THE protagonist of the little parable about the “foolish rich man” is a landowner like those known by Jesus in Galilee.
Powerful men who ruthlessly exploited farm-workers, thinking only about increasing their own welfare. The people feared and envied them; doubtlessly they were the fortunate ones. For Jesus, they are the most foolish.
Surprised by a harvest that went far beyond his expectations, the rich landowner finds himself obliged to think; “What am I to do” He’s talking to himself.
In his horizon no one else is around. It seems he doesn’t have a wife, children, friends or neighbours. He’s not thinking about the farm-workers who work in his fields. He’s only concerned about his welfare and wealth: my harvest, my barns, my goods, my life…
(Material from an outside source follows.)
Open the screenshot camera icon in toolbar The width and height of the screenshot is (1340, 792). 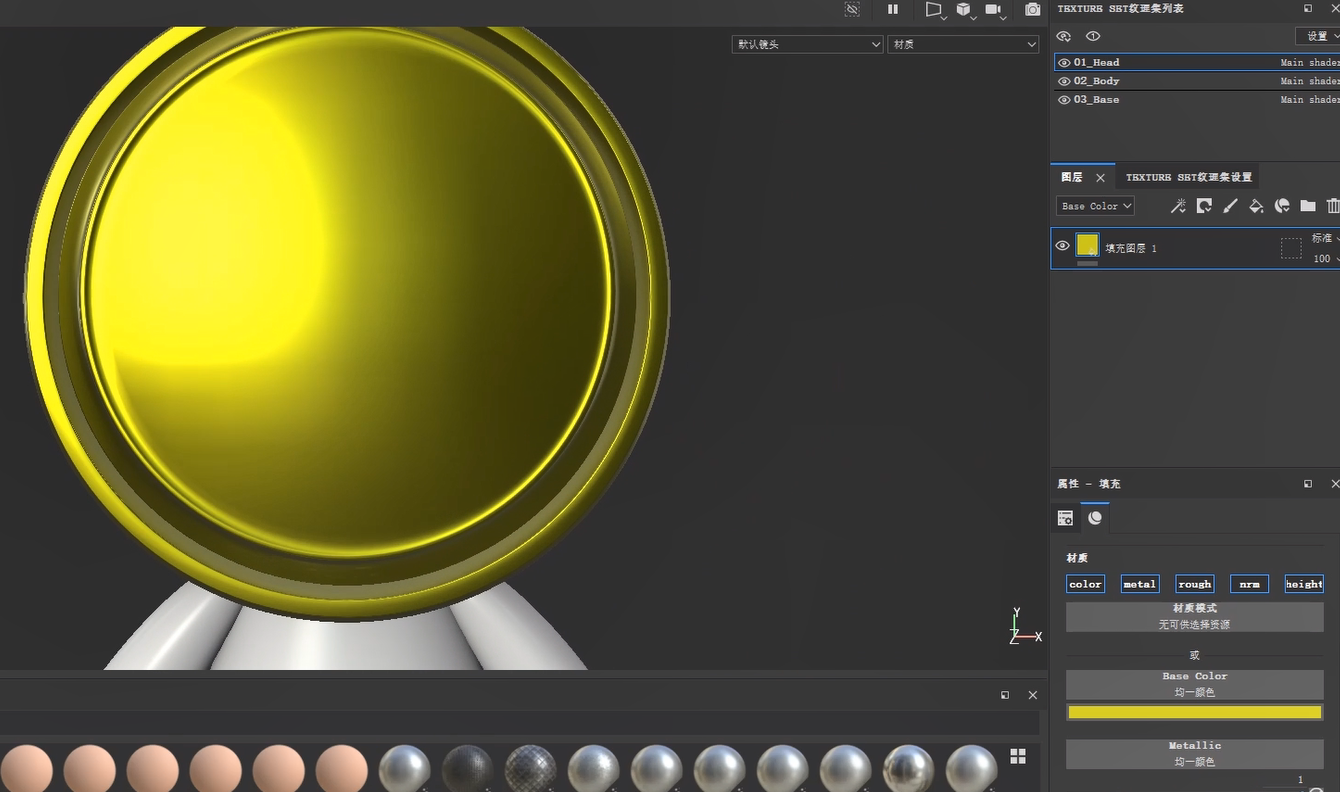point(1033,10)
The rich man doesn’t understand that he lives closed in on himself, prisoner of a logic that dehumanizes him, emptying him of all dignity.
He only lives to accumulate, store and increase his material welfare; “I will pull down my barns, and build bigger ones, and store all my grain and my goods in them, and I will say to my soul ; My soul, you have plenty of good things laid by for many years to come, take things easy, eat, drink and have a good time”.
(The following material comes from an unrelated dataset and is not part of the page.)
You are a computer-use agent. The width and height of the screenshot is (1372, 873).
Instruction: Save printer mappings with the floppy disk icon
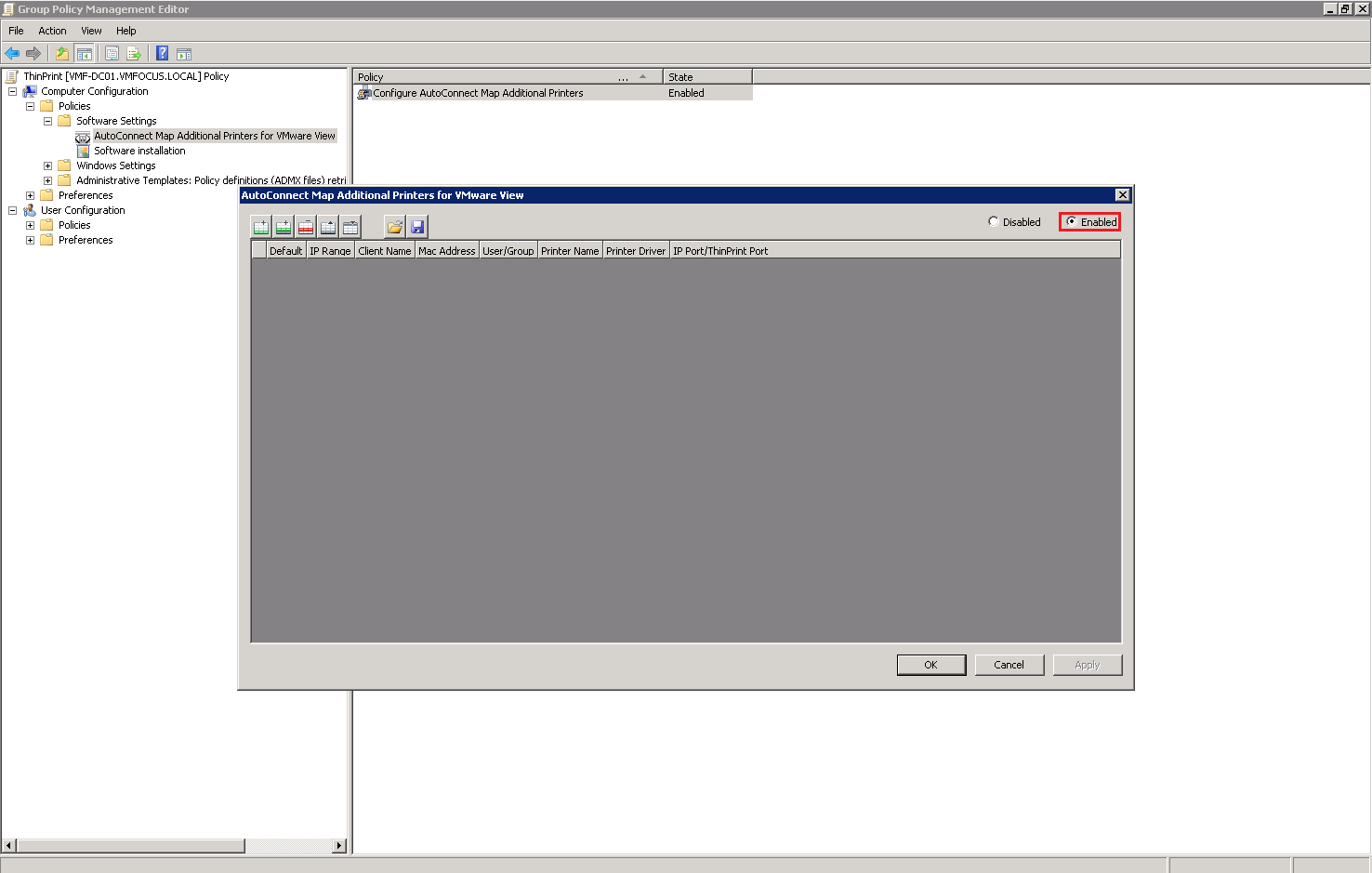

Suddenly, unexpectedly, Jesus has God intervene. God’s cry interrupts the rich man’s dreams and illusions: “Fool! This very night the demand will be made on your soul; and this hoard of yours, whose will it be then?”
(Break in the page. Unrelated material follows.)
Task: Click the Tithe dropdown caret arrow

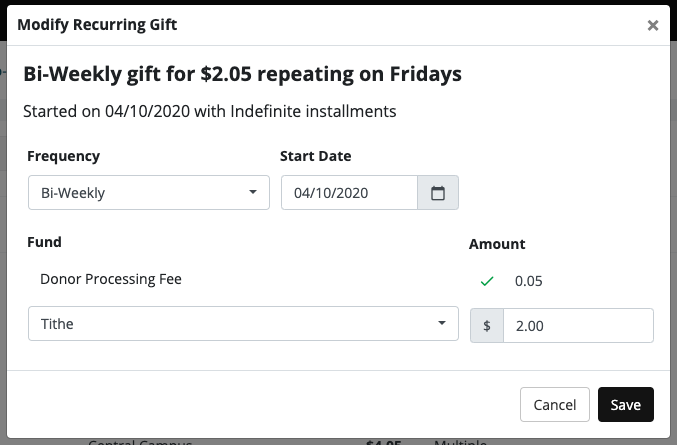Action: coord(442,324)
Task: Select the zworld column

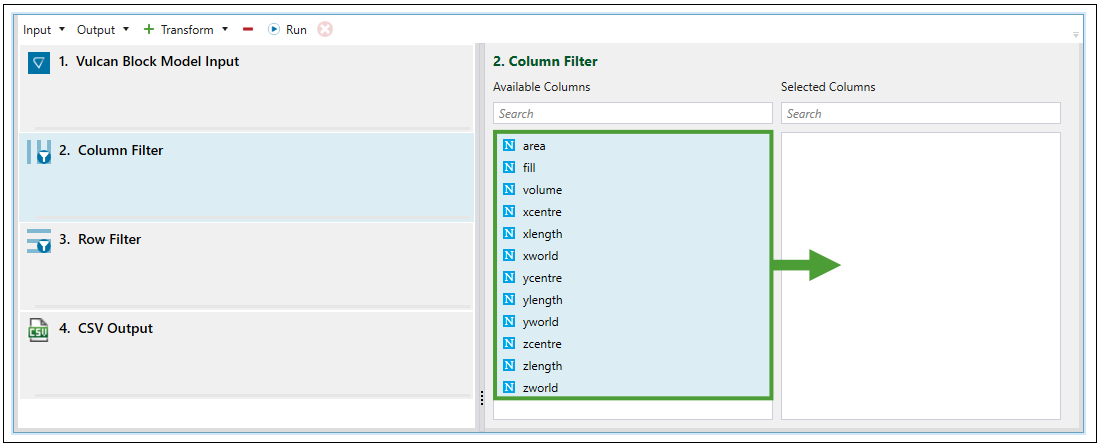Action: (540, 388)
God’s sentence: this rich man’s life is a failure and a foolishness.
He builds his barns bigger, but doesn’t how to broaden his horizon of his life. He grows his wealth, but diminishes and impoverishes his life. He accumulates goods, but doesn’t know friendship, generous love, joy or solidarity. He doesn’t know how to give or share, only hoard. Is there humanity in such a life?
The economic crisis we are suffering is a “crisis of ambition” the rich countries, the huge banks, the powerful in the world. We’ve wanted to live above our possibilities, dreaming about accumulating well-being without any limit, and forgetting more and more about those who sink into poverty and hunger. Suddenly our security falls apart.
This crisis isn’t just one crisis more. It is a “sign of the times” that we need to read in the light of the Gospel. It’s not difficult to hear God’s voice in the depths of our consciences; “Enough now of such foolishness and so much cruel lack of solidarity”.
We will overcome our economic crisis without fighting for a profound change in our way of life, we need to live more austerely, we need to share more of our well-being.